The Free Market

In this focal point of consumerism, one of the heaviest flows of human traffic in Liverpool sets about its business around 9.00 clock every morning and hustles and bustles till around 5.30.

Pet food, curtains, pigs, cows, tracksuits, glass swans, watches, rugs and a veritable avalanche of crap are all readily exchangeable for your hard earned money or your ill-gotten gains.

On the level above the market and the heads of its loyal subjects, playing in the clouds like Greek mythology dreaming of toy Gods, 14 artists from around the world are, quite simply, having fun. These days that isn't as easy as it sounds.

Having fun is exposing your best and worst observations of consumer society, your hopes and fears for the coming generations, realizations of the collapse of the natural world and its constant capacity for beauty.

Having fun is building ideas with your bare hands and employing your heart, soul and mind to their full in the hope that what materializes has a meaning that is worth communicating.

In this kind of context it is plausible, if not unavoidable, to go heavy on the satirical value of artists occupying the repossessed stalls of the departed and housing themselves in a ghostly market area.

It is much more rewarding however to embrace the rich social significance and deep cultural symbolism, as well as the political, in this happening. Great gasps of energetic and creative life are breathed back into this forgotten shopping area.

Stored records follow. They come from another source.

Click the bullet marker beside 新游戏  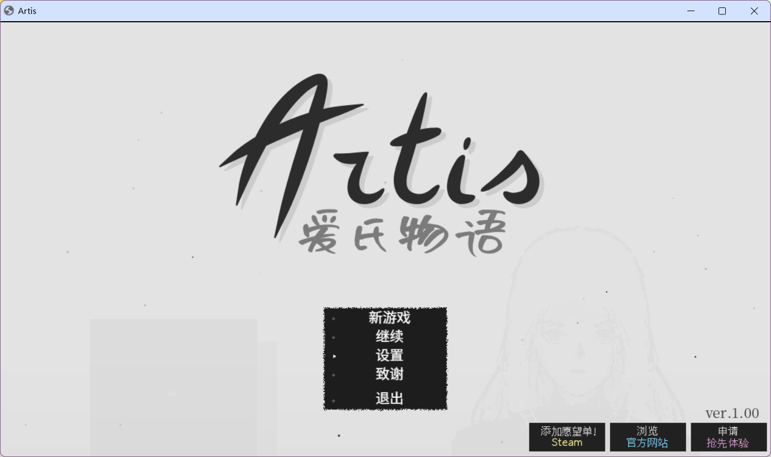tap(334, 319)
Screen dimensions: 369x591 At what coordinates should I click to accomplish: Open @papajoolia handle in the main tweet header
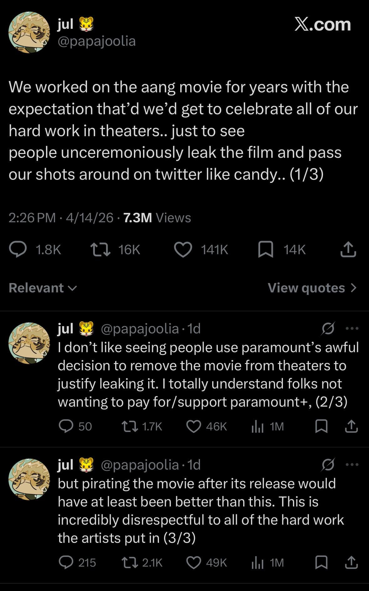click(96, 41)
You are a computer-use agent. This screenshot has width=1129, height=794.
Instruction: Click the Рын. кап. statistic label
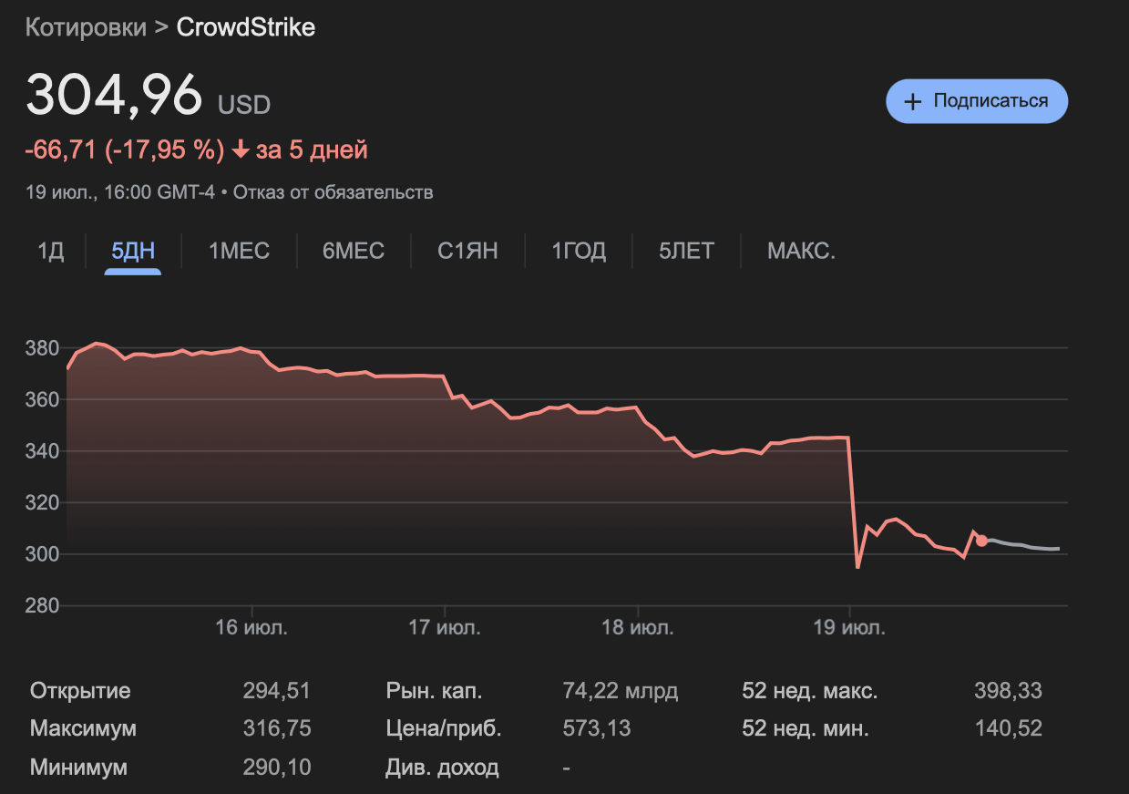(434, 691)
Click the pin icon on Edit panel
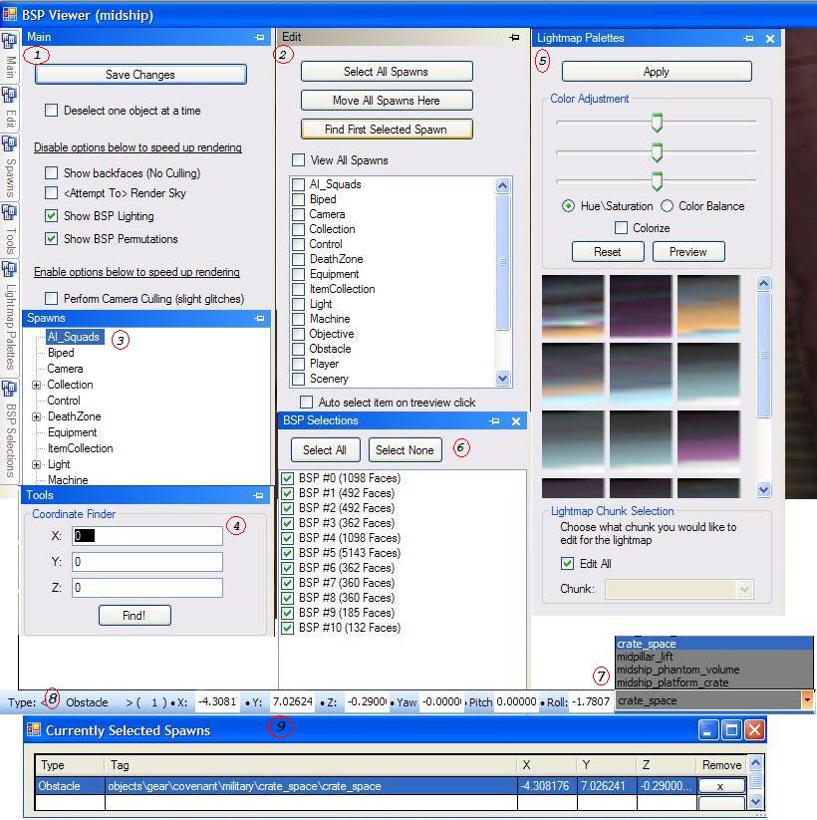 pyautogui.click(x=514, y=37)
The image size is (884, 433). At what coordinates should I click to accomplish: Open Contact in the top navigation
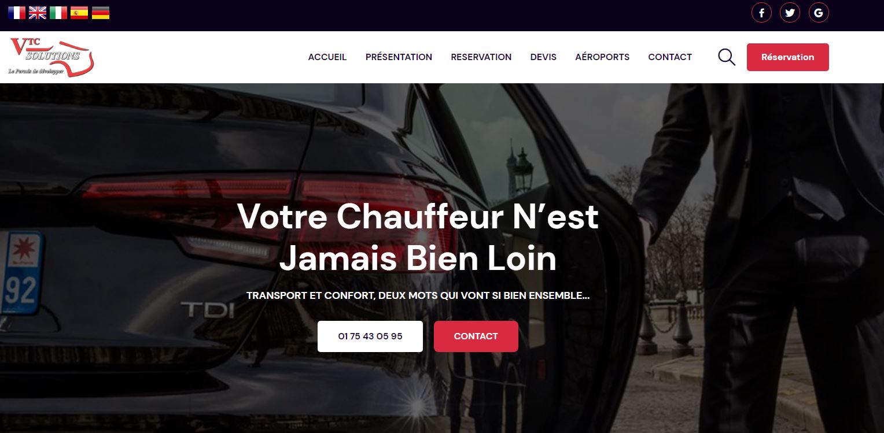tap(670, 57)
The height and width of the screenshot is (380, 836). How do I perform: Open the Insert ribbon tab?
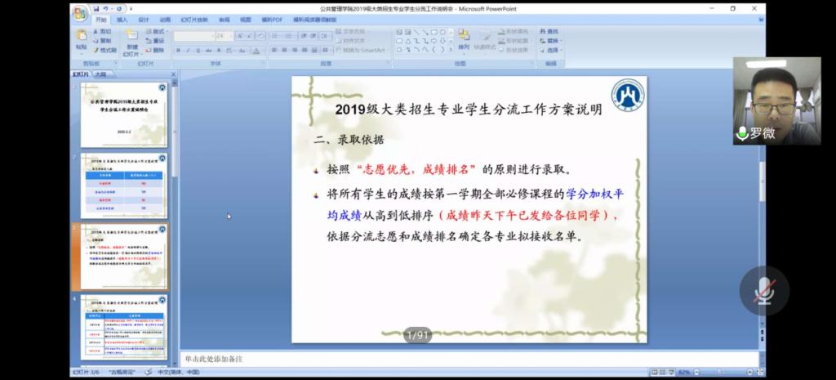point(122,19)

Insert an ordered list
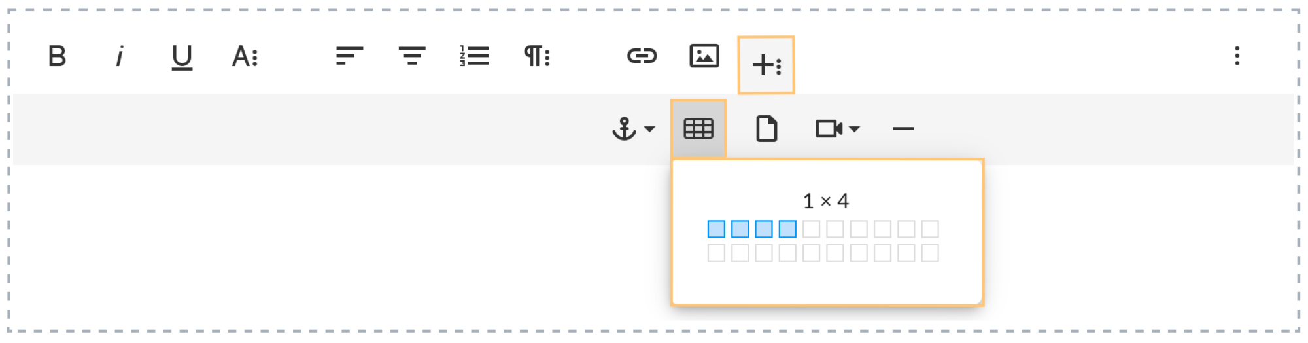474,56
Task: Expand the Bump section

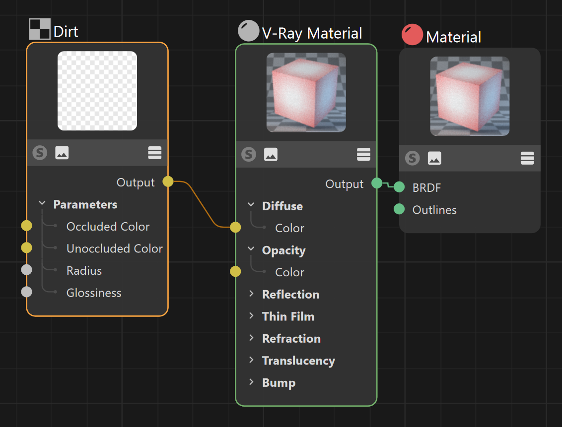Action: [251, 382]
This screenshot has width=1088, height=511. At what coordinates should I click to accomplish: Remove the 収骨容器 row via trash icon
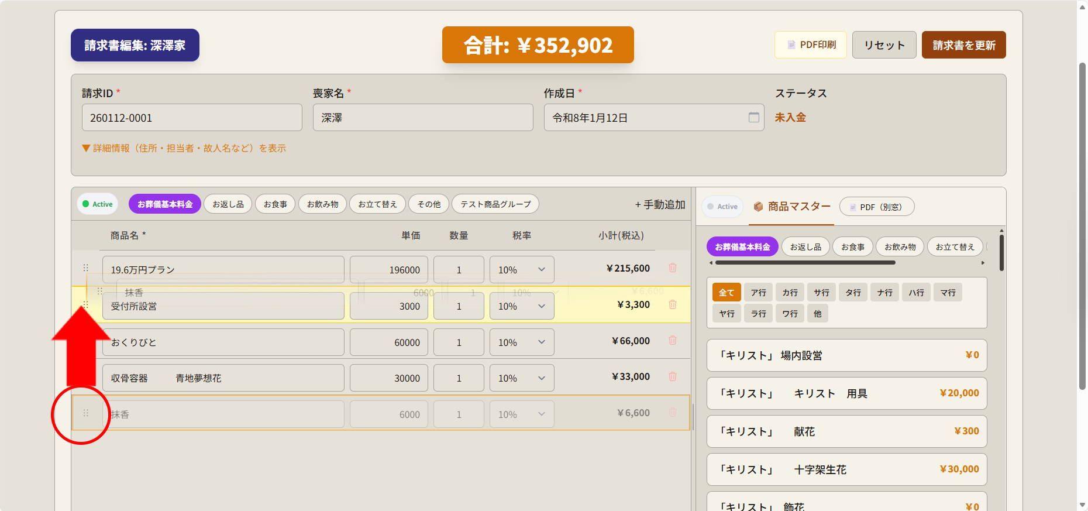coord(673,377)
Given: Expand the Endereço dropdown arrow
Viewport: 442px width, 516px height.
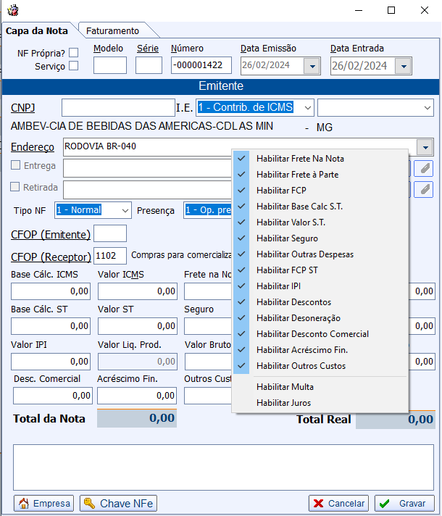Looking at the screenshot, I should [x=425, y=147].
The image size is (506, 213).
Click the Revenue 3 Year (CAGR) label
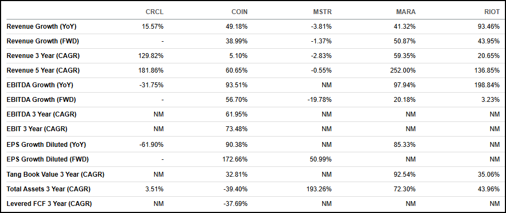click(x=43, y=56)
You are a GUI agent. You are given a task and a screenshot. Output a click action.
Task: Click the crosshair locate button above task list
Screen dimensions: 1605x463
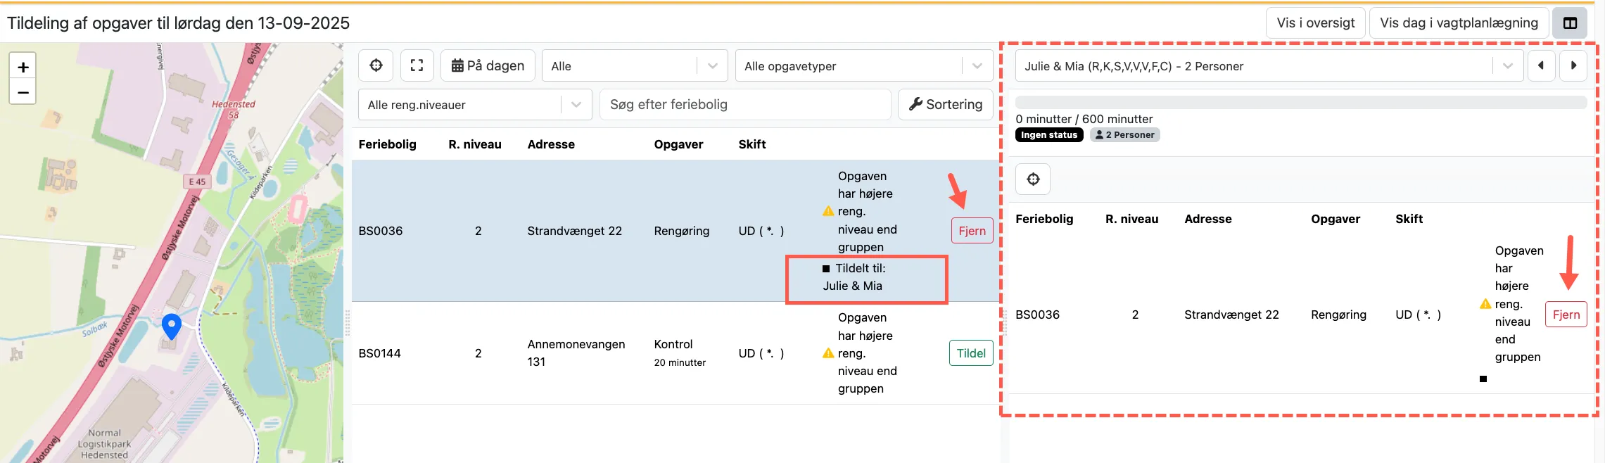[376, 65]
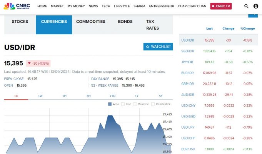Click the peak on the price chart
This screenshot has height=154, width=262.
[110, 116]
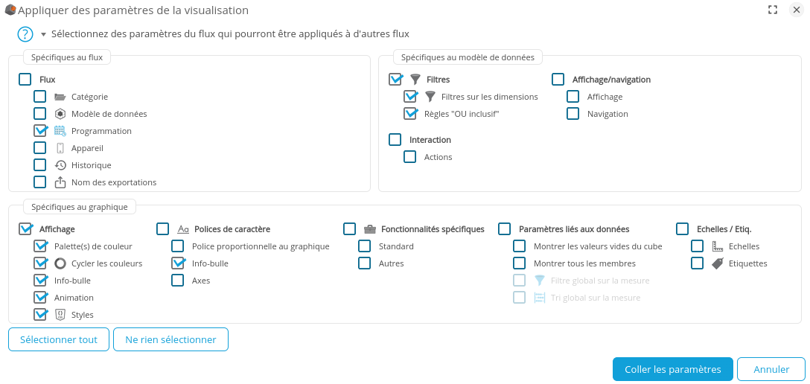Click the Programmation calendar icon

pos(60,131)
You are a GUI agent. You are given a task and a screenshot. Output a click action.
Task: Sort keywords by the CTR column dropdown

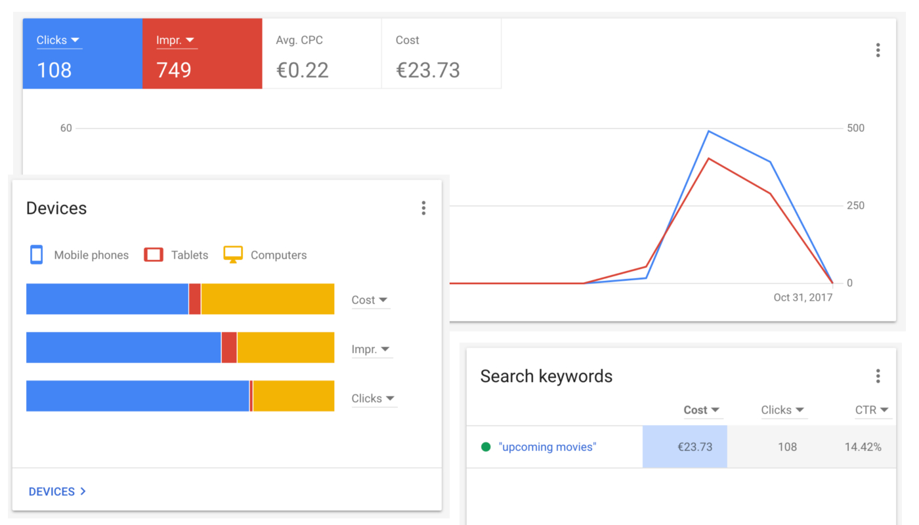tap(872, 410)
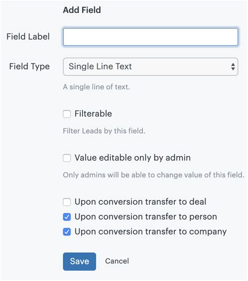Click into the Field Label text box
This screenshot has height=281, width=248.
tap(151, 37)
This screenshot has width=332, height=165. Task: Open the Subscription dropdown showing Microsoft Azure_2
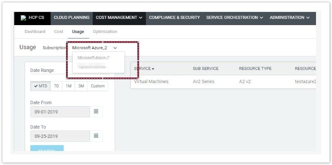(94, 48)
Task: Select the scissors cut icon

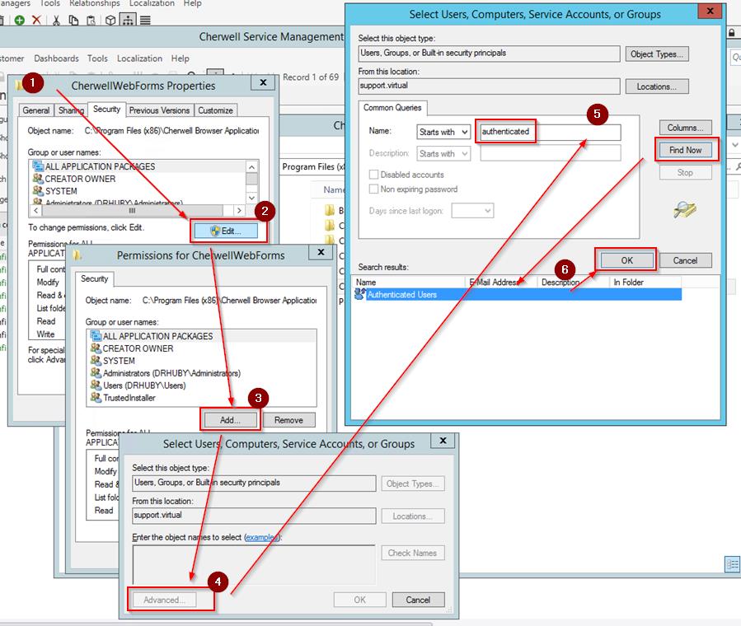Action: (56, 20)
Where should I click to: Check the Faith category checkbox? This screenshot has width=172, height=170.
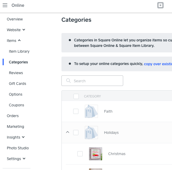tap(76, 111)
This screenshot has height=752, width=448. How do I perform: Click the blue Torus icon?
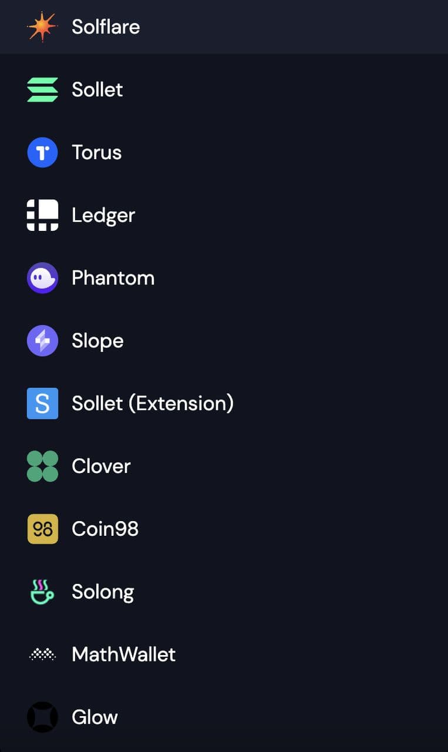[x=42, y=153]
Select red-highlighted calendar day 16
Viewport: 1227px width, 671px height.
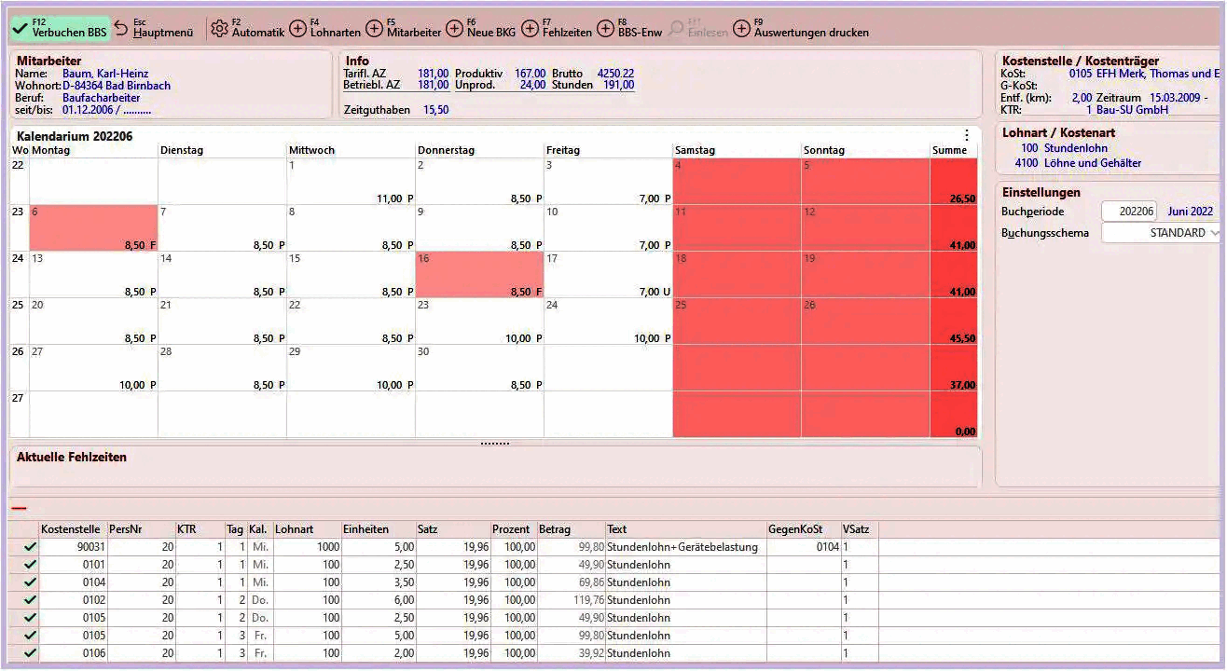pyautogui.click(x=479, y=275)
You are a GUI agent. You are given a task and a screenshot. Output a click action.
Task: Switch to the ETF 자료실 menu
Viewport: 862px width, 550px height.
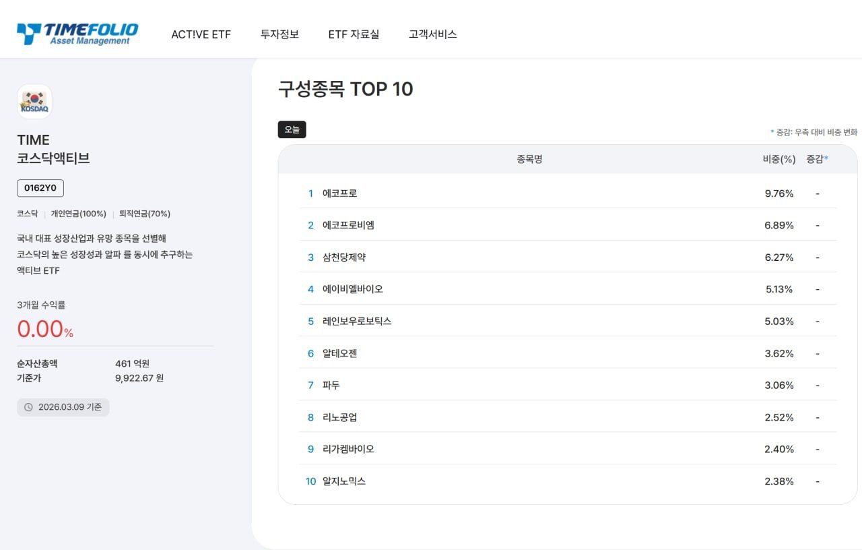[355, 34]
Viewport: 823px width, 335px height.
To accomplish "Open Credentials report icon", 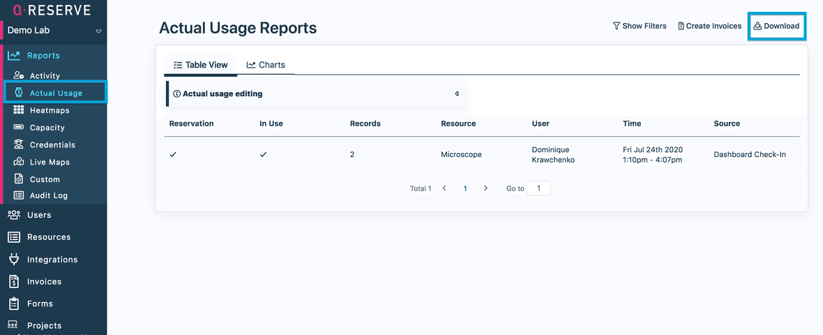I will tap(18, 144).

Colour and noise return with a greater social and political import creating an atmosphere like any before. The public will return to a market that now offers, as well as a new place to be, new ways of thinking, new ways of seeing and new ways of being.

Like a process of rebuilding something entirely new, the old market is reconstructed and reconstituted by artists whose efforts re-align our vision toward a FREE market. It is a reminder of what art still has time to be.

When the market has been reconstituted and the free market reaches the end of its shelf life, there will be a further emptiness when the art and the artists leave the space. But the resonance is to be one of education, there will be left in place one further example of positive occupation of a disused space.

A victory in the nature of struggle. Whether there is anyone left to understand the importance of repeating the process, with a new integrity and vision, is up to ourselves.

Hopefully there are enough messages transmitted through the work (and hopefully enough receptive antennae) to inspire other individuals to try to realise the powerful potential of their own private interpretations of the world and all its illusions, trickery and beauty.